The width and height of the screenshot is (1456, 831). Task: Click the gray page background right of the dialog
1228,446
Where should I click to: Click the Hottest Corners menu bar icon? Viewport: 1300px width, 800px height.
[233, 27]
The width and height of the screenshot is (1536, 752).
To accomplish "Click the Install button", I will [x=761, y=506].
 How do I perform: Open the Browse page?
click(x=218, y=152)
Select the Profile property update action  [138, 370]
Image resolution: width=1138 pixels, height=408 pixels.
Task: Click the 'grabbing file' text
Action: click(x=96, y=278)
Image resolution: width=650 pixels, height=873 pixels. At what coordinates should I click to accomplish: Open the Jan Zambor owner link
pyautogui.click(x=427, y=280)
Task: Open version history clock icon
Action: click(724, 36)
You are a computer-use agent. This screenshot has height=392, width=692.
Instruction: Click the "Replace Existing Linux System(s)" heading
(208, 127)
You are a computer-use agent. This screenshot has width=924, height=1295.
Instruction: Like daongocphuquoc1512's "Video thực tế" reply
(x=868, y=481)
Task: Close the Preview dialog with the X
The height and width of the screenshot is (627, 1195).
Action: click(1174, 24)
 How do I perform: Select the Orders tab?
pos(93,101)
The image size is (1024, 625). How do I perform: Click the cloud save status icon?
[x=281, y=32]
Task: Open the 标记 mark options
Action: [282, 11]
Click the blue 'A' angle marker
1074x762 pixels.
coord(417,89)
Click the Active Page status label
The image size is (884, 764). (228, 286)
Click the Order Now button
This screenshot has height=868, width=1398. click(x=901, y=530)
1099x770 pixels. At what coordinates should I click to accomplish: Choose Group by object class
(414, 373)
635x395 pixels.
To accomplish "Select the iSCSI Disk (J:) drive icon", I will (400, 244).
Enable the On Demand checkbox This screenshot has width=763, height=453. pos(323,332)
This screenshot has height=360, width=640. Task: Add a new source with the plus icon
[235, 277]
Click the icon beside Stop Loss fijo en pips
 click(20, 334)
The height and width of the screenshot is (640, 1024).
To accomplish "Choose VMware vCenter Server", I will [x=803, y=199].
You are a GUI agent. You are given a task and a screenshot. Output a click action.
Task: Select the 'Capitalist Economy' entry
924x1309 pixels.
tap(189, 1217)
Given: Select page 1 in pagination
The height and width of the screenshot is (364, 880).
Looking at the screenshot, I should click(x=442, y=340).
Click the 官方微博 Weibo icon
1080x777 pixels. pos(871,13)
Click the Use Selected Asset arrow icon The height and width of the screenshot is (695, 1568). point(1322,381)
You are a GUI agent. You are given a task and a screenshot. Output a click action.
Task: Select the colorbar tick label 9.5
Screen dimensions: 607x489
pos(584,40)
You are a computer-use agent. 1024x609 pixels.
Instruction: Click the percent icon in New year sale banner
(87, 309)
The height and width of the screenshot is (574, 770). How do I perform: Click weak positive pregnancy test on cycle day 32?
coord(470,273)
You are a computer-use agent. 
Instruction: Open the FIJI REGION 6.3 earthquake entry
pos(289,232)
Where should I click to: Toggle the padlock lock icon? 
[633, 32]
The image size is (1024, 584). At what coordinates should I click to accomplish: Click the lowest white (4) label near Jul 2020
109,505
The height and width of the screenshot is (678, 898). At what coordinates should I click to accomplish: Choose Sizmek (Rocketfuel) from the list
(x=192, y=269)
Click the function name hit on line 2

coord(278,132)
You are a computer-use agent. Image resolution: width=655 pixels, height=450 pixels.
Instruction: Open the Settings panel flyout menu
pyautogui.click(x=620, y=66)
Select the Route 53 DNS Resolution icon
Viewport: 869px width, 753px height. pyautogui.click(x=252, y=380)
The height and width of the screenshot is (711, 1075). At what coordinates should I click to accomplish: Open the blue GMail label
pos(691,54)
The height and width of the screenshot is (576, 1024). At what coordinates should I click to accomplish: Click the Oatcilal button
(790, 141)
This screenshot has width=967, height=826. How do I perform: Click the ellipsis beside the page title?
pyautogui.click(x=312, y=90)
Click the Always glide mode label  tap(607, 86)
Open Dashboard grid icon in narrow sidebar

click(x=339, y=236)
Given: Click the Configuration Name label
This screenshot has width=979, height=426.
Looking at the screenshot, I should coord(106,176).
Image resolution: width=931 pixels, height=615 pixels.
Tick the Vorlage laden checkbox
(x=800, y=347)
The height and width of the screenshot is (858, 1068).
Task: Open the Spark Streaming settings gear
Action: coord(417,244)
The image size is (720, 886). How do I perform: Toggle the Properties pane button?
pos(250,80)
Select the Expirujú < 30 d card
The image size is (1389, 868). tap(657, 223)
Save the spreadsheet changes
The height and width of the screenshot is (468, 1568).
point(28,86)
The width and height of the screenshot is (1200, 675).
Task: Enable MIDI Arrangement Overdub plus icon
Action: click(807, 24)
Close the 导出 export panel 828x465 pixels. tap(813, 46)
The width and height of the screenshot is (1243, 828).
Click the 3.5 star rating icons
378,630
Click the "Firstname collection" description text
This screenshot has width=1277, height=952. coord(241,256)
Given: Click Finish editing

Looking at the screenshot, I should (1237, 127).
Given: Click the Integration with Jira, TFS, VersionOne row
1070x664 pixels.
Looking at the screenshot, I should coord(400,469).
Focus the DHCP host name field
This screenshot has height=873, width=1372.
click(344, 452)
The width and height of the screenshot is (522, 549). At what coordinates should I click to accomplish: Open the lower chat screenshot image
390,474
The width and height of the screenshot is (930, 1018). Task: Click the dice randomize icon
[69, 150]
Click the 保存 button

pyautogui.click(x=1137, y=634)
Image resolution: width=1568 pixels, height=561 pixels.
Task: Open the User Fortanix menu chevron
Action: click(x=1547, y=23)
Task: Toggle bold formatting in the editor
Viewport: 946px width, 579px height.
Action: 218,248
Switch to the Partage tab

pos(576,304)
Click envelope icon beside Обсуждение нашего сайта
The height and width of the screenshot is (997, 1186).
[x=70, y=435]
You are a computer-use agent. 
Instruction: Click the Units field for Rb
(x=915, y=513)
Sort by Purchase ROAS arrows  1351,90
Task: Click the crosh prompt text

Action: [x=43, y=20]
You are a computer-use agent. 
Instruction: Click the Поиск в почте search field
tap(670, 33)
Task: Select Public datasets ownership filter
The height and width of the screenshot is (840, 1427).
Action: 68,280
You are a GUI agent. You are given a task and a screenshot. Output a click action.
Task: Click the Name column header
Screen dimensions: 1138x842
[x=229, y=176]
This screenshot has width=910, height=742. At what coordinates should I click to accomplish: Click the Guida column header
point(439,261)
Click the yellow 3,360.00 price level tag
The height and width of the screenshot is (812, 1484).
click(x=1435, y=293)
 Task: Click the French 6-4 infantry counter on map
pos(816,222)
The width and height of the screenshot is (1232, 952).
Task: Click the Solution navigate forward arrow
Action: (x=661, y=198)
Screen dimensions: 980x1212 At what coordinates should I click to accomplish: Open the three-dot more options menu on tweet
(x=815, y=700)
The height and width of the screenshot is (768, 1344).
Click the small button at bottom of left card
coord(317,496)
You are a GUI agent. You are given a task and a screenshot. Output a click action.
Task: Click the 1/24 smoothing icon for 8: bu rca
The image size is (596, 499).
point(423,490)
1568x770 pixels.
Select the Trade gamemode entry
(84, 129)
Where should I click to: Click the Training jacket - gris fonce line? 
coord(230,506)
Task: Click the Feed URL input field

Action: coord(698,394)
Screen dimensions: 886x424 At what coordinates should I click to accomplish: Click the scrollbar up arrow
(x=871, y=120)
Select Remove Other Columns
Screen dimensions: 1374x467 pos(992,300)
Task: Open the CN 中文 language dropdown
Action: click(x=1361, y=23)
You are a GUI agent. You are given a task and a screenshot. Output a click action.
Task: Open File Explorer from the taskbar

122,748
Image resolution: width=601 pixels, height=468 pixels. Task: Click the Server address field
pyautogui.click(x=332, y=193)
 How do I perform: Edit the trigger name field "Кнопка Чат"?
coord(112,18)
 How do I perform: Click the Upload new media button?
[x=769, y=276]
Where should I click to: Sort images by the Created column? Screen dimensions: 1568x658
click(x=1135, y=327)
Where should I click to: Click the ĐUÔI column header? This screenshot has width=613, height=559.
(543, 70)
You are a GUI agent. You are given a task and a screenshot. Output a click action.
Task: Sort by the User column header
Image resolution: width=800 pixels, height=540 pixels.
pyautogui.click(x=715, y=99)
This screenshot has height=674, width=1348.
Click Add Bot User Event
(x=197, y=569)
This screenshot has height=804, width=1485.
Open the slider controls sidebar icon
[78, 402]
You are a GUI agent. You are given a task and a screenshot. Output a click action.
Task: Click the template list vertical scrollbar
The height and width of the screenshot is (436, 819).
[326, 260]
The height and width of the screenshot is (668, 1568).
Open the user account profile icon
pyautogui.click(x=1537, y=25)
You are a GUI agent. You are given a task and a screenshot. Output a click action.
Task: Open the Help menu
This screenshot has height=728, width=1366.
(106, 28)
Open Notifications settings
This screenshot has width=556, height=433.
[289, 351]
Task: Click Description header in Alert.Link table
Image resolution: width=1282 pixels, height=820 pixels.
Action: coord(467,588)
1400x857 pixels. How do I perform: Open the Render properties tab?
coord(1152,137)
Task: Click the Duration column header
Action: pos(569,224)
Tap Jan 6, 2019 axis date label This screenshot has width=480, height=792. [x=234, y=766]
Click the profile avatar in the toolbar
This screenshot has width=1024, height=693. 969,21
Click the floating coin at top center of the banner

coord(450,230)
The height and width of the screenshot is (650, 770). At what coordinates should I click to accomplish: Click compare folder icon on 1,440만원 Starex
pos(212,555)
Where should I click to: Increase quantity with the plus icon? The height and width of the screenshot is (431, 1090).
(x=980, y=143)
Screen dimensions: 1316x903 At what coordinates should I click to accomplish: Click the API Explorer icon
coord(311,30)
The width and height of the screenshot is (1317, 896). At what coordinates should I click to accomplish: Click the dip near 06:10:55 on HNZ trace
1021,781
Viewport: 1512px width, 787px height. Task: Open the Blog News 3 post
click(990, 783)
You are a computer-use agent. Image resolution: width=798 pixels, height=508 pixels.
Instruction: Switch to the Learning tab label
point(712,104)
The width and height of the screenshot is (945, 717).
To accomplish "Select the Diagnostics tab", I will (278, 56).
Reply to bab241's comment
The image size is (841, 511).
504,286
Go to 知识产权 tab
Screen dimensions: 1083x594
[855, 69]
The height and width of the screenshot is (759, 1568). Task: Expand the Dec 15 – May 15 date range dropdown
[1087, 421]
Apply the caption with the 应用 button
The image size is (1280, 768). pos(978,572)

▶ **Work instructions**
Copy each line exactly, from the line containing "Instruction: Switch to the Learning tab label" down to the last line of the material, and no other lines.

▶ **Answer to this task**
Instruction: Switch to the Learning tab label
point(712,104)
The width and height of the screenshot is (945, 717).
To accomplish "Select the Diagnostics tab", I will (278, 56).
Reply to bab241's comment
The image size is (841, 511).
504,286
Go to 知识产权 tab
Screen dimensions: 1083x594
[855, 69]
The height and width of the screenshot is (759, 1568). Task: Expand the Dec 15 – May 15 date range dropdown
[1087, 421]
Apply the caption with the 应用 button
The image size is (1280, 768). pos(978,572)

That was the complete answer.